Learning Using Generated Privileged Information by Text-to-Image Diffusion Models
Rafael-Edy Menadil, Mariana-Iuliana Georgescu, Radu Tudor Ionescu
TL;DR
The paper addresses the challenge of leveraging privileged information when it is not readily available for text classification. It introduces Learning Using Generated Privileged Information (LUGPI), which generates artificial visual privileged data for each text using a diffusion model, trains multimodal teachers on text+image pairs, and distills their knowledge into a unimodal text student to avoid any increase in inference cost. Empirical results across four datasets show that the proposed approach improves over a text-only baseline and even surpasses the multimodal teachers in some cases, validating the effectiveness of synthetic privileged data. The method achieves these gains without changing the test-time cost, highlighting its practical impact for scalable NLP systems that can benefit from cross-modal guidance during training.
Abstract
Learning Using Privileged Information is a particular type of knowledge distillation where the teacher model benefits from an additional data representation during training, called privileged information, improving the student model, which does not see the extra representation.

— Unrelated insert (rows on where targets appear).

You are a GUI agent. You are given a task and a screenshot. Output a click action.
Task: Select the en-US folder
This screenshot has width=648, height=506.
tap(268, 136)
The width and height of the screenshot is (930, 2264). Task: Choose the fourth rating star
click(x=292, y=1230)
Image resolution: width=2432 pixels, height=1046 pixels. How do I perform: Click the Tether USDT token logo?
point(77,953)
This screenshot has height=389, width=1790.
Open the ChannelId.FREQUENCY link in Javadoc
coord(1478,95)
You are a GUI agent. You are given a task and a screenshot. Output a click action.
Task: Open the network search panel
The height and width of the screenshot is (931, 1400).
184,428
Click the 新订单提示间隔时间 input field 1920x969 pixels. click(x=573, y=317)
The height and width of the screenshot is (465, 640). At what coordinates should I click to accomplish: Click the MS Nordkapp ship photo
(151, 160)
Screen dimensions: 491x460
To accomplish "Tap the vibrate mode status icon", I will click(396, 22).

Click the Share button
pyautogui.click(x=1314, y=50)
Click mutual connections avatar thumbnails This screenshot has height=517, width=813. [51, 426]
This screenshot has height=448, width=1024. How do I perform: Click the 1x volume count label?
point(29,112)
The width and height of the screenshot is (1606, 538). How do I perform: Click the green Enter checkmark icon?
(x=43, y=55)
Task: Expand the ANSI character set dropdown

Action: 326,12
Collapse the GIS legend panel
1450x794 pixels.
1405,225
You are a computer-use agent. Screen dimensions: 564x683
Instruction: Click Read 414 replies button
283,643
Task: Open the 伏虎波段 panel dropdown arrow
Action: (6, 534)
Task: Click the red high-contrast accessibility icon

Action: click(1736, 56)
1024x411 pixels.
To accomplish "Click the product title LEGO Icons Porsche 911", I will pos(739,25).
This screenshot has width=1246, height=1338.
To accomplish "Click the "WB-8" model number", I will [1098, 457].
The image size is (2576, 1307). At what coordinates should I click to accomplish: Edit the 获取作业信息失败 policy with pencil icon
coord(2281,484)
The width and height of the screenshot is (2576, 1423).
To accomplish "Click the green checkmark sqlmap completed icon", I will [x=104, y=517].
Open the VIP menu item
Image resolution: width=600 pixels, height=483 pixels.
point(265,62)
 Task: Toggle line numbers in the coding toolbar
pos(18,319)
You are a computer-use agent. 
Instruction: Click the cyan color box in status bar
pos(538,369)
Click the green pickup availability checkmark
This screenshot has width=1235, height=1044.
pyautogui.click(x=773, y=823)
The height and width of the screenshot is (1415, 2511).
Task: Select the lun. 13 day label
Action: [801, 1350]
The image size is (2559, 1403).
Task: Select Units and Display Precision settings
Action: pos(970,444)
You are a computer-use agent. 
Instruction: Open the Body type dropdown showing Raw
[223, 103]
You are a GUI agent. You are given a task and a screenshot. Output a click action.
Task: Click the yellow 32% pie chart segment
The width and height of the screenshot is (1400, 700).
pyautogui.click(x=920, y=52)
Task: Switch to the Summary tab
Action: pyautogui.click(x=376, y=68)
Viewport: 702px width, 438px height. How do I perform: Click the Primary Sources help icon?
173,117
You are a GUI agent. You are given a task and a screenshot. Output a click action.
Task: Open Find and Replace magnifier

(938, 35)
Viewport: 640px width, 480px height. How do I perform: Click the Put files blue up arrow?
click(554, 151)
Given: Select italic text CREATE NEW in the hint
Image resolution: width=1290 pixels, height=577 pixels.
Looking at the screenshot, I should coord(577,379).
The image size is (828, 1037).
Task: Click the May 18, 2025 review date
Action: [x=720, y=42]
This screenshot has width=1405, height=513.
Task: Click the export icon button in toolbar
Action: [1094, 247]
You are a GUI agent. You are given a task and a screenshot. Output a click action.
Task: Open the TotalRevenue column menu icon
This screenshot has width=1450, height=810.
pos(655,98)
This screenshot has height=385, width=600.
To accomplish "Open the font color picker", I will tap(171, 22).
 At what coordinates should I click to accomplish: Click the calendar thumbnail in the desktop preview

However, privileged information is rarely available in practice. To this end, we propose a text classification framework that harnesses text-to-image diffusion models to generate artificial privileged information. The generated images and the original text samples are further used to train multimodal teacher models based on state-of-the-art transformer-based architectures. Finally, the knowledge from multimodal teachers is distilled into a text-based (unimodal) student. Hence, by employing a generative model to produce synthetic data as privileged information, we guide the training of the student model. Our framework, called Learning Using Generated Privileged Information (LUGPI), yields noticeable performance gains on four text classification data sets, demonstrating its potential in text classification without any additional cost during inference.